Yapılacak İş: Verilen metnin "BEDRİ YAŞAR (Samsun) - Tabii, siz" ile başlayıp "Hiçbir mahsuru yok." ile biten bölümünü yeniden yazın; yazarken "sıkıntılı yönü" yerine "olumsuz yönü" koyun.

Verilen Metin:
>>>
ULAŞTIRMA VE ALTYAPI BAKANLIĞI DESTEK HİZMETLERİ DAİRE BAŞKANLIĞI ULAŞTIRMA VE HABERLEŞME UZMANI AHMET DUYGUN - Ekleme yapabilir miyim Sayın Başkanım?

BAŞKAN RECEP UNCUOĞLU - Tabii, buyurun.

ULAŞTIRMA VE ALTYAPI BAKANLIĞI DESTEK HİZMETLERİ DAİRE BAŞKANLIĞI ULAŞTIRMA VE HABERLEŞME UZMANI AHMET DUYGUN - Elâzığ depreminde askerî araçlarla taşınan eşyaları biz de gördük ama bu tamamen bir koordinasyon eksikliğinden kaynaklandı. Bize böyle bir taşıma talebi hiç gelmedi. Yani, biz tüm talepleri AFAD'dan alırız, AFAD'ın bize göndermesi gerekir, diğer kurumlardan almıyoruz, sadece AFAD. Böyle bir taşıma talebi direkt Jandarma ya da askerî kanada gitmiş olup onlar karşılamış olabilirler ama eğer öyle bir durum olsaydı bizim mutlaka onu karşılayacak kapasitemiz vardı orada. Orada bir koordinasyon eksikliğinden kaynaklanan bir sıkıntı oldu, bu da medyaya yansımış. Doğru kanallar kullanılarak, taleplerin doğru kanallar aracılığıyla iletilmesi hâlinde bence her kurum üstüne düşen görevi yerine getirebilecek kapasitede. Ama henüz Türkiye Afet Müdahale Planı'nın uygulanması tüm kurumlar tarafından da tam anlamıyla özümsenemedi, birtakım eksiklikler var. "Ama talebi nasıl yapacağız, kime yapacağız, doğru yer neresidir?" Belki orayı çözersek afet yönetiminde bence çok büyük mesafe katedecekmişiz gibi geliyor.

BEDRİ YAŞAR (Samsun) - Bunu bize söylemiyorsunuz değil mi?

ULAŞTIRMA VE ALTYAPI BAKANLIĞI DESTEK HİZMETLERİ DAİRE BAŞKANLIĞI ULAŞTIRMA VE HABERLEŞME UZMANI AHMET DUYGUN - Yok, tespit yapmaya çalıştım.

BEDRİ YAŞAR (Samsun) - Tabii, siz koordinasyonun başındasınız da o açıdan söyledim.

LÜTFİ KAŞIKÇI (Hatay) - Askerî araçlarla taşınmasının ne tür bir sıkıntılı yönü var?

BEDRİ YAŞAR (Samsun) - Hiçbir mahsuru yok.

LÜTFİ KAŞIKÇI (Hatay) - O da milletimizin değil mi?

BEDRİ YAŞAR (Samsun) - Onda en ufak bir tereddüt yok.
<<<
Bir koleksiyondan alınan veriler:
>>>
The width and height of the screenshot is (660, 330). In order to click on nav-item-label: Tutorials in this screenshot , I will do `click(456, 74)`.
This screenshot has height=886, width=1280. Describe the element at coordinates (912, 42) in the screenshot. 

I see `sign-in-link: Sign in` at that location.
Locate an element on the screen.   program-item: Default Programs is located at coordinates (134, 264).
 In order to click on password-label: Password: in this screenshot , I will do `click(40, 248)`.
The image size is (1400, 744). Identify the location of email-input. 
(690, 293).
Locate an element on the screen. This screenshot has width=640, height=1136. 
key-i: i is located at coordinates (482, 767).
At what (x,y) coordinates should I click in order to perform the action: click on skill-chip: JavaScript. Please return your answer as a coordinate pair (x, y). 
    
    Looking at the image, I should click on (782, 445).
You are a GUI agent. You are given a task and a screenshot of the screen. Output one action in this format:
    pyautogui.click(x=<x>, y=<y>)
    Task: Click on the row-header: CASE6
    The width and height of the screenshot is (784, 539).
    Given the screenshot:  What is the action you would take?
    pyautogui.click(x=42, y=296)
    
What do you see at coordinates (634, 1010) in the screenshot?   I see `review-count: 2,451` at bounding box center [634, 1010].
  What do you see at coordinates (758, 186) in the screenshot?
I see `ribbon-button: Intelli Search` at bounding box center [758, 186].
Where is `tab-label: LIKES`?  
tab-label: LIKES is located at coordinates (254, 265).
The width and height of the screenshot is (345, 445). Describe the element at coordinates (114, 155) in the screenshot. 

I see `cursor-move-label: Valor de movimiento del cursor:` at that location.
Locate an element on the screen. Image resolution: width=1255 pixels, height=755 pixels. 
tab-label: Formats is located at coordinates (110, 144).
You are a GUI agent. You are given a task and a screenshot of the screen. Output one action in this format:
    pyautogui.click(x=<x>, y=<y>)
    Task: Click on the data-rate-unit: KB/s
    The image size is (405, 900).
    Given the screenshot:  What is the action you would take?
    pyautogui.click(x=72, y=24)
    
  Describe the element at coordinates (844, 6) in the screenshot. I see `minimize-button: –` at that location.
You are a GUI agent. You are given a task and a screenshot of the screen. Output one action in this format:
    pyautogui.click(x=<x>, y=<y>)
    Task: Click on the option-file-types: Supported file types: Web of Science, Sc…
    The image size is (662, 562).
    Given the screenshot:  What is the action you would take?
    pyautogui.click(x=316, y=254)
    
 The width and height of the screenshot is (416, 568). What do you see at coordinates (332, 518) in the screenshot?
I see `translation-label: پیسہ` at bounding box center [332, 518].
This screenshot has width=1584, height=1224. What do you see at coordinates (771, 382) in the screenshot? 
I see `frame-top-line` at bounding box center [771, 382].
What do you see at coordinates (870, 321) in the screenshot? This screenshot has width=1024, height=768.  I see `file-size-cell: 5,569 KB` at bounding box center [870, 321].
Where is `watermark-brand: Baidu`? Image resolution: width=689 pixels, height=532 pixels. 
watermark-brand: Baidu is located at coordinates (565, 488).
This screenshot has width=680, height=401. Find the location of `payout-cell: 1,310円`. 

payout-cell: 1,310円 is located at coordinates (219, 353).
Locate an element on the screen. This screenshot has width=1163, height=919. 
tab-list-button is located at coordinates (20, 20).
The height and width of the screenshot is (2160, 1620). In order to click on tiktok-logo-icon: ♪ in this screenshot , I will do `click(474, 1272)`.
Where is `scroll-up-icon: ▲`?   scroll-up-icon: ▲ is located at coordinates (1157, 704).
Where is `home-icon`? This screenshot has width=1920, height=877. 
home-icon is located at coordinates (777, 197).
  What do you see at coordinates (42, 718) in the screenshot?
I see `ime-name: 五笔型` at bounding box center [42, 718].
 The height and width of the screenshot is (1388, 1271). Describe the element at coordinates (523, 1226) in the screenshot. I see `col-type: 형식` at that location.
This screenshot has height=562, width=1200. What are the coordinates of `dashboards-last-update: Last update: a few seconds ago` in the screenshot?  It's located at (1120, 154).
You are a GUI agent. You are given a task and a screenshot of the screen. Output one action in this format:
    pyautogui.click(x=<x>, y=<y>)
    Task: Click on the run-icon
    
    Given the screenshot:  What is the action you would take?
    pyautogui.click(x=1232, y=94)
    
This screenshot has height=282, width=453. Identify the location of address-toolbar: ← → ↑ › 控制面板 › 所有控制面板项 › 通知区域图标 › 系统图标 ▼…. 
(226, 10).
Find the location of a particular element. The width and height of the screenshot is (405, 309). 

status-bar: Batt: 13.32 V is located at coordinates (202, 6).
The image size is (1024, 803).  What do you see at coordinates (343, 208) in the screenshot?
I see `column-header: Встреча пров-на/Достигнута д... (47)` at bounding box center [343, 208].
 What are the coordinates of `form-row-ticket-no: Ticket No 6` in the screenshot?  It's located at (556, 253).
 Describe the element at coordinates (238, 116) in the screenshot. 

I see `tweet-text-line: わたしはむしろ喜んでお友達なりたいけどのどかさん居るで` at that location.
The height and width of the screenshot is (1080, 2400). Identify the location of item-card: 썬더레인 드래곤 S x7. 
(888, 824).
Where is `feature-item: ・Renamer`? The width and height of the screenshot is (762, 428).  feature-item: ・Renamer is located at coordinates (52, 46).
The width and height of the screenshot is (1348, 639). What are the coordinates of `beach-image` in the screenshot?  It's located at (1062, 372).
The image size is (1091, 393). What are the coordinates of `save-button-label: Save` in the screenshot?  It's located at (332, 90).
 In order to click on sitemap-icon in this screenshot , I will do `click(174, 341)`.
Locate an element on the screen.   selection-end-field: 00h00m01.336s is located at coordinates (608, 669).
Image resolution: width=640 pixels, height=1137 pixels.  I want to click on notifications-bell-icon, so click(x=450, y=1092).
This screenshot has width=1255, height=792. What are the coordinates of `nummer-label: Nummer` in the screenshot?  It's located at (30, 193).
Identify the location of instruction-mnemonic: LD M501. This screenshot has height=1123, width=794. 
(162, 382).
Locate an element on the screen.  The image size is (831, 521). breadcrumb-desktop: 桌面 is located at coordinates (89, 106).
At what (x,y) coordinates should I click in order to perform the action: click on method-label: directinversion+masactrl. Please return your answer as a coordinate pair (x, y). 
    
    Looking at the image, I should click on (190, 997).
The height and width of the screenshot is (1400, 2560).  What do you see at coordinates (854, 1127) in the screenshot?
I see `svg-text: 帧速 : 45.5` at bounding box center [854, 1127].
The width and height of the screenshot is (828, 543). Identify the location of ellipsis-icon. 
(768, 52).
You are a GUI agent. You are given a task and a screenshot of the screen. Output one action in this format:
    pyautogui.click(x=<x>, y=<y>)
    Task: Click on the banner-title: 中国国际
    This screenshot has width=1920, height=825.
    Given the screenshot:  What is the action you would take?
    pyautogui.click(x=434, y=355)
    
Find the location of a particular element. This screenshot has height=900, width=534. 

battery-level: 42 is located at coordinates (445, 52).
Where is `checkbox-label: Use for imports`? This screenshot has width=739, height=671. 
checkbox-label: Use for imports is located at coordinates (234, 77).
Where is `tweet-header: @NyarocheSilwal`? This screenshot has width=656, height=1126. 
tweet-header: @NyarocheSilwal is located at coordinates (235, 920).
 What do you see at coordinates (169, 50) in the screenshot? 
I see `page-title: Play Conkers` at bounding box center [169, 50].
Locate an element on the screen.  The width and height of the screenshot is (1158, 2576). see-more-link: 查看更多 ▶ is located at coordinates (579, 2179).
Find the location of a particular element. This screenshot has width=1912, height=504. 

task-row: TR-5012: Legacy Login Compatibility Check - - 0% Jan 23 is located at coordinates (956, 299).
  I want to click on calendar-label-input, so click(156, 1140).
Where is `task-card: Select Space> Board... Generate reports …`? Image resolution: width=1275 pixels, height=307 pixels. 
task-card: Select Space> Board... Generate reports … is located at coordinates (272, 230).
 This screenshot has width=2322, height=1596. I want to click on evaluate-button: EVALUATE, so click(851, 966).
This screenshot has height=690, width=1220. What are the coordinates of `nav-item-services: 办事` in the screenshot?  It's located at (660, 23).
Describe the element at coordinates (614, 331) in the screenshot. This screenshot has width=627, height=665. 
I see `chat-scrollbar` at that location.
<<<
Görev Çözümü:
BEDRİ YAŞAR (Samsun) - Tabii, siz koordinasyonun başındasınız da o açıdan söyledim.

LÜTFİ KAŞIKÇI (Hatay) - Askerî araçlarla taşınmasının ne tür bir olumsuz yönü var?

BEDRİ YAŞAR (Samsun) - Hiçbir mahsuru yok.